Where it is not probable that an outflow of economic benefits
will be required, or the amount cannot be estimated reliably,
the obligation is disclosed as a contingent liability, unless the
probability of outflow of economic benefits is remote. Possible
obligations, whose existence will only be confirmed by the
occurrence or non-occurrence of one or more future events,
are also disclosed as contingent liabilities unless the
probability of outflow of economic benefits is remote.
R Income Tax
Income tax for the year comprises current tax and movements in
deferred tax assets and liabilities. Current tax and movements in
deferred tax assets and liabilities are recognised in profit or loss
except to the extent that they relate to items recognised in other
comprehensive income or directly in equity, in which case the
relevant amounts of tax are recognised in other comprehensive
income or directly in equity, respectively.
Current tax is the expected tax payable on the taxable income for
the year, using tax rates enacted or substantively enacted at the
balance sheet date, and any adjustment to tax payable in respect
of previous years.
Deferred tax assets and liabilities arise from deductible and taxable
temporary differences between the carrying amounts of assets and
liabilities for financial reporting purposes and the tax bases
respectively.

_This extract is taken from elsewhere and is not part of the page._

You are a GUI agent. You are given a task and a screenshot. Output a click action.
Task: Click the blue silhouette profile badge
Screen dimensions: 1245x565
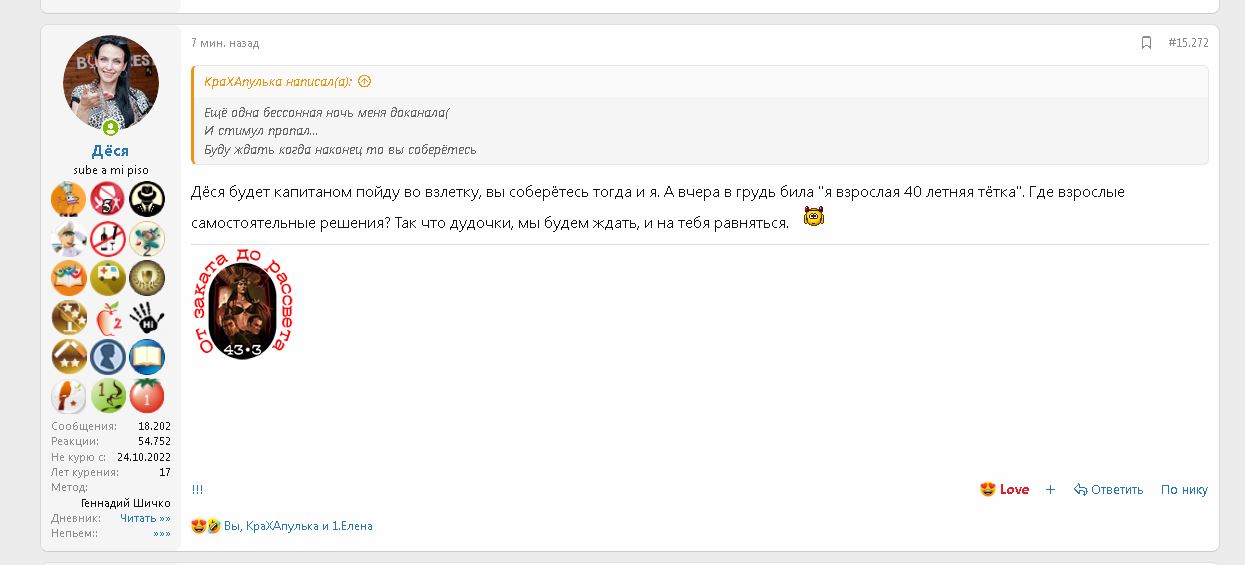tap(108, 357)
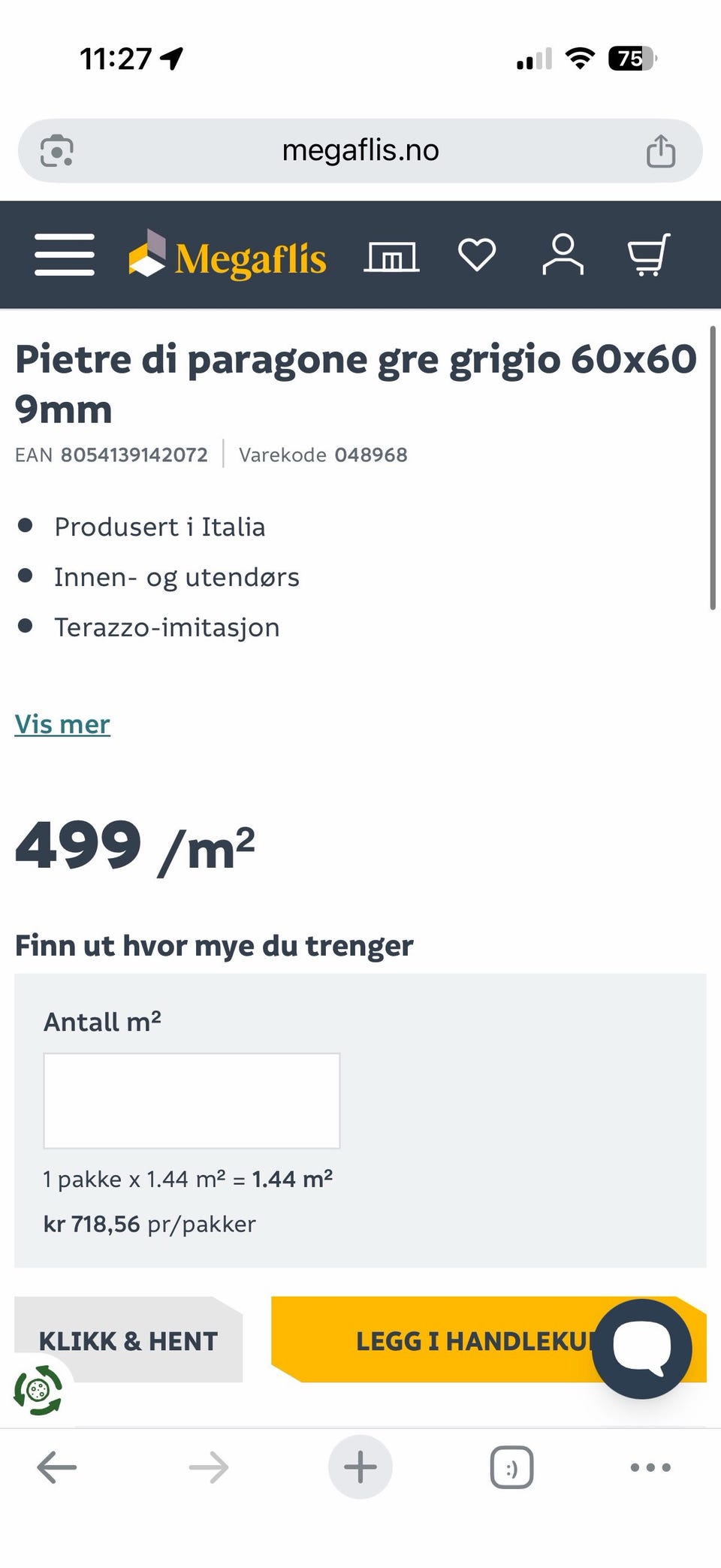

Deferred tax assets also arise from unused tax losses
and unused tax credits.
Apart from certain limited exceptions, all deferred tax liabilities and
all deferred tax assets, to the extent that it is probable that future
taxable profits will be available against which the asset can be
utilised, are recognised. Future taxable profits that may be capable
to support the recognition of deferred tax assets arising from
deductible temporary differences include those that will arise from
the reversal of existing taxable temporary differences.
The limited exceptions to recognition of deferred tax assets and
liabilities are those temporary differences arising from goodwill not
deductible for tax purposes and the initial recognition of assets or
liabilities that affect neither accounting nor taxable profit (provided
that they are not part of a business combination).